In short, I'm attempting to build an association proxy to create a dict of lists and I'm completely lost. I'm unsure what values I should proxy along, if using one middle table is over complicating this, and how to construct a secondary (and possibly tertiary) middle table
I finally came up with a solution. I forgot what I knew about SQL...lol I guess? But I recently watched several talks on SQLA that made me realize that I had an 'O' problem -- I was focusing specifically on the Object portion of ORM instead of thinking "SQLA just makes writing Queries easier, it doesn't do it for me." It also didn't help that FSQLA's query object lulled me in complacency either. Don't get me wrong, it's fantastic for basic queries and joins, but for something this complex...not really.

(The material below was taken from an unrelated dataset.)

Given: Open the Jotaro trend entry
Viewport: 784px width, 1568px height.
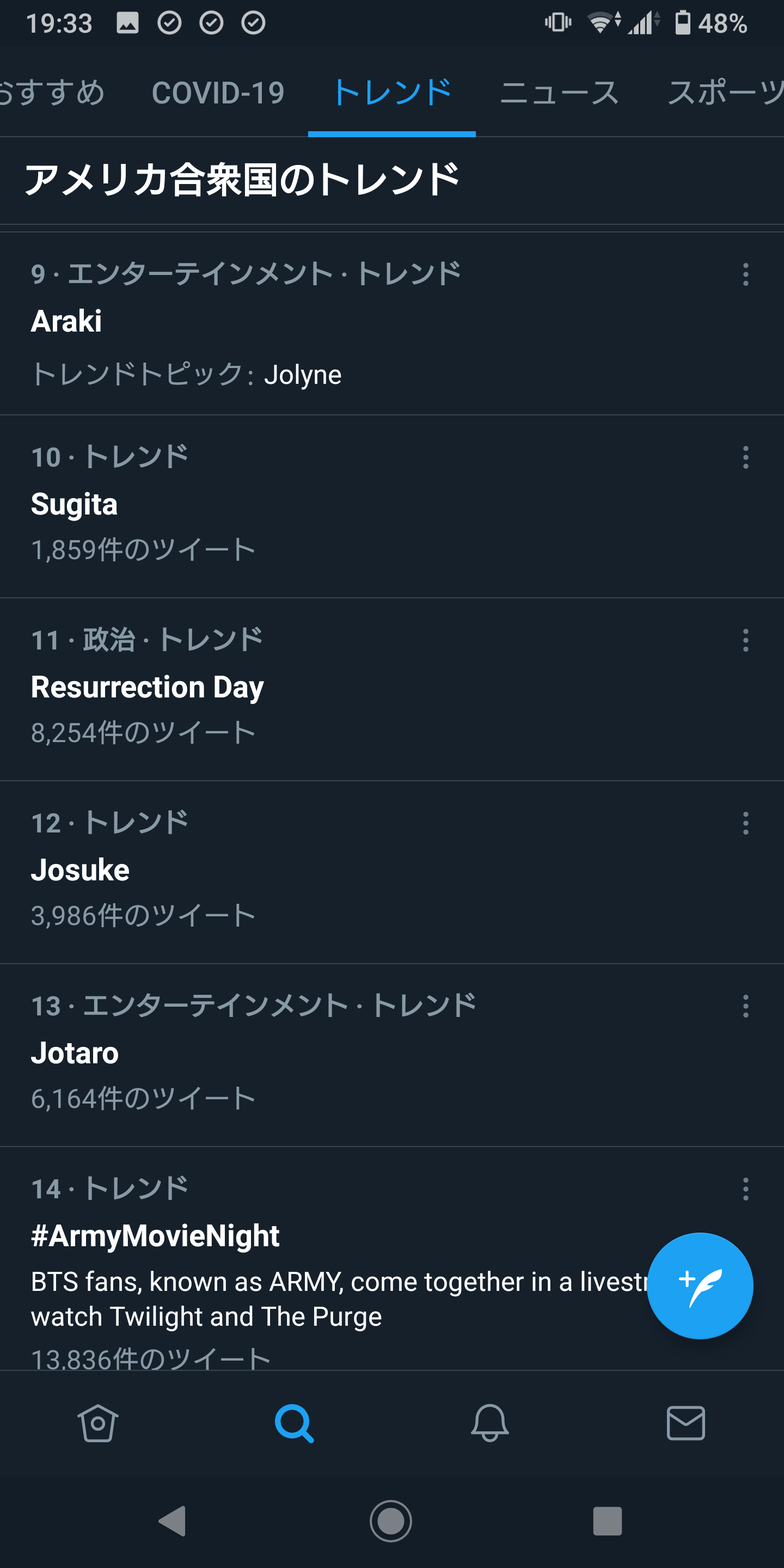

I also didn't realize that my question was actually several questions. One part was "How do I write this query with SQLA's tools?" The other was, "Help me puzzle the correct association_proxy to get this desired outcome."
I'm still not sure about the association proxy portion of it yet, or if I even want to do that anymore. But I finally puzzled the solution to my first question out:
# Query database for tag names and count for a particular artist
artist = models.Artist.find_by_some_means(magic, vars)
q = db.session.query(
models.Tag.id.label('id'),
models.Tag.name.label('tag'),
db.func.count(models.MemberTaggedArtist.member_id).label('count')
)
q = q.join(models.MemberTaggedArtist, models.Tag.id == models.MemberTaggedArtist.tag_id)
q = q.filter(models.MemberTaggedArtist.artist_id == artist.id)
q = q.group_by(models.MemberTaggedArtist.tag_id)
# order by tag count first, then tag name if two tags happen to have the same count
# there's probably a much better way to get there without recalculating the result
q = q.order_by(db.desc(db.func.count(models.MemberTaggedArtist.member_id)))
q = q.order_by(models.Tag.name)
My original planned query was something along the lines of:
SELECT tags.name AS tag, tags.id AS id, count(mta.member_id) AS count
FROM tags, membertaggedartists AS mta
WHERE tags.id = mta.tag_id AND mta.artist_id = :artist_id
GROUP BY id
ORDER BY count DESC, name ASC
And SQLA interprets my request as:
SELECT tags.id AS id, tags.name AS tag, count(membertaggedartists.member_id) AS count
FROM tags
JOIN membertaggedartists ON tags.id = membertaggedartists.tag_id
WHERE membertaggedartists.artist_id = :artist_id_1
GROUP BY membertaggedartists.tag_id
ORDER BY count(membertaggedartists.member_id) DESC, tags.name
Which is remarkably similar (and uses an explicit join unlike mine, which negates the need for one of my original WHERE clauses).